• About this task: Exactly as they appear, reproduce the lines from the one holding "Millionaire-for-Life.com (347, 2231)" through the last line of the material below.

• Material for the task:
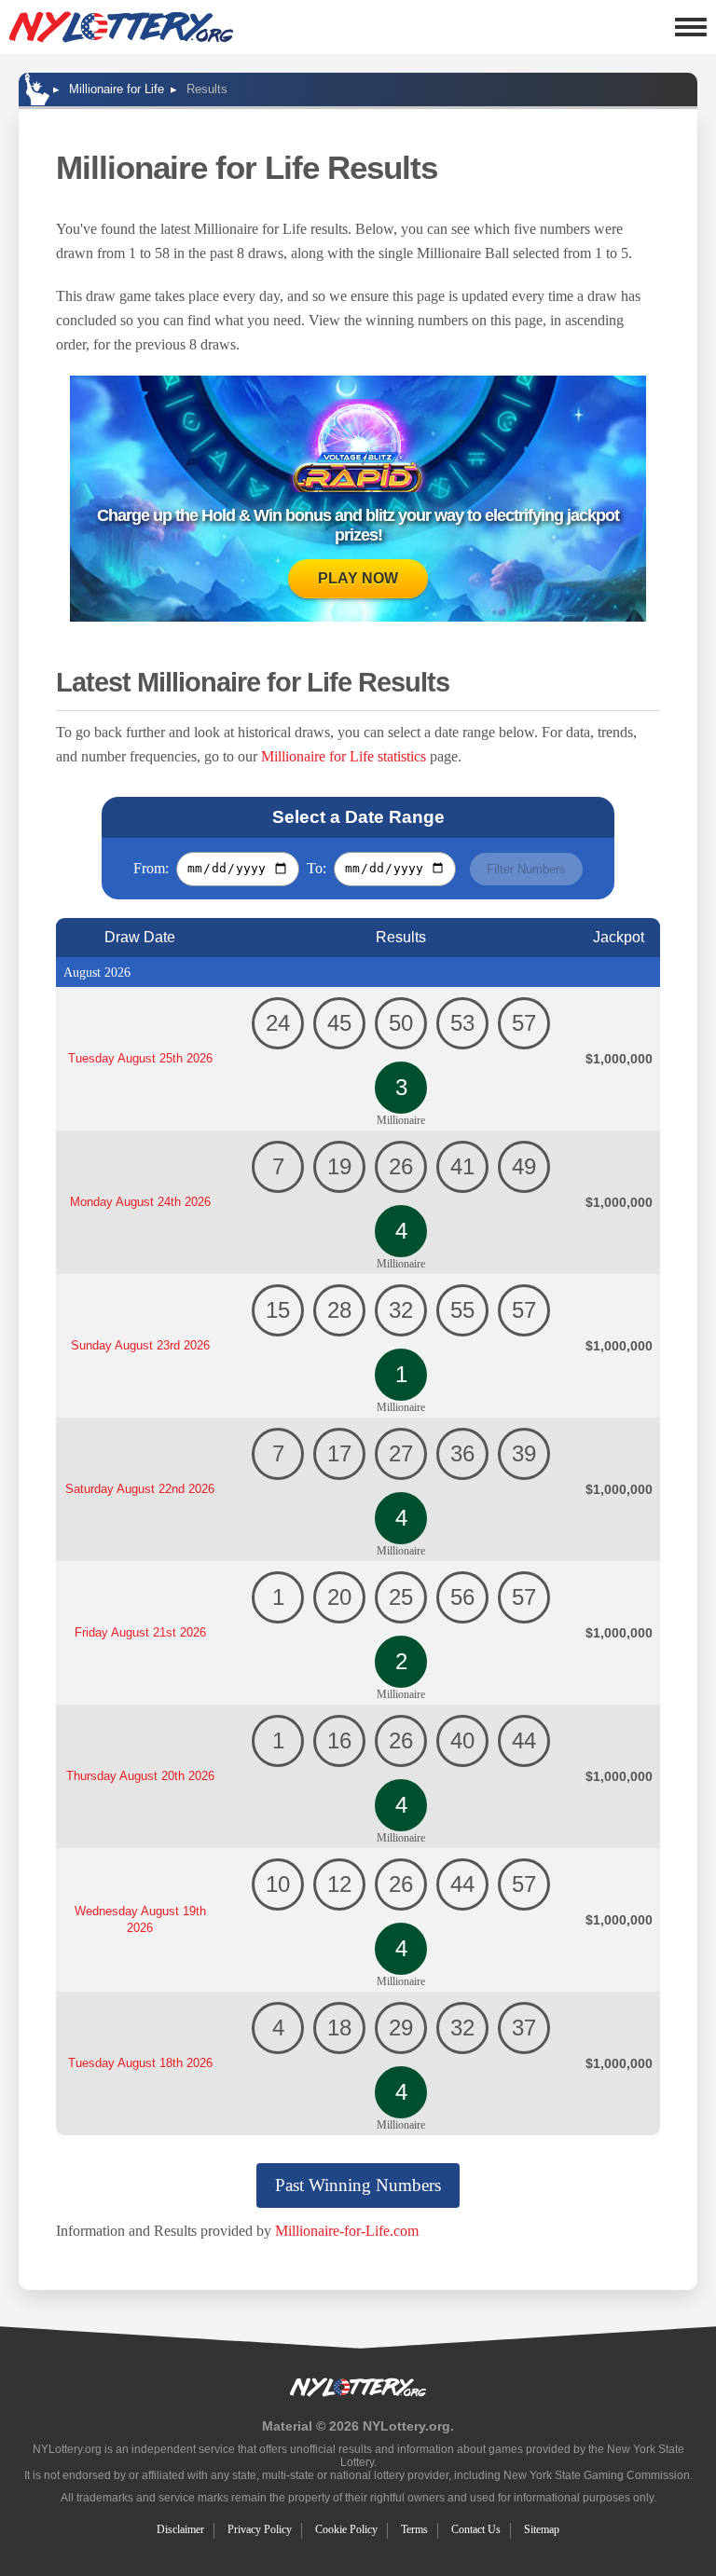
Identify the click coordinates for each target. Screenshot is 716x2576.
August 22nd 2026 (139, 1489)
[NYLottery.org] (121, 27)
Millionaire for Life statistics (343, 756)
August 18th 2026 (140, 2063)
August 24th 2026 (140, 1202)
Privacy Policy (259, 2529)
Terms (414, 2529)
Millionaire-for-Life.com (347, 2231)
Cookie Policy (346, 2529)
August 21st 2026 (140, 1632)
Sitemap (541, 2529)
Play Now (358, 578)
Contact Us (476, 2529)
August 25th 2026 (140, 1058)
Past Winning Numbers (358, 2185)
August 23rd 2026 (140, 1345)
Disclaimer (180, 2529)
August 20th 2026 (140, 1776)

• Finished task:
Millionaire-for-Life.com (347, 2231)
Cookie Policy (346, 2529)
August 21st 2026 (140, 1632)
Sitemap (541, 2529)
Play Now (358, 578)
Contact Us (476, 2529)
August 25th 2026 (140, 1058)
Past Winning Numbers (358, 2185)
August 23rd 2026 (140, 1345)
Disclaimer (180, 2529)
August 20th 2026 (140, 1776)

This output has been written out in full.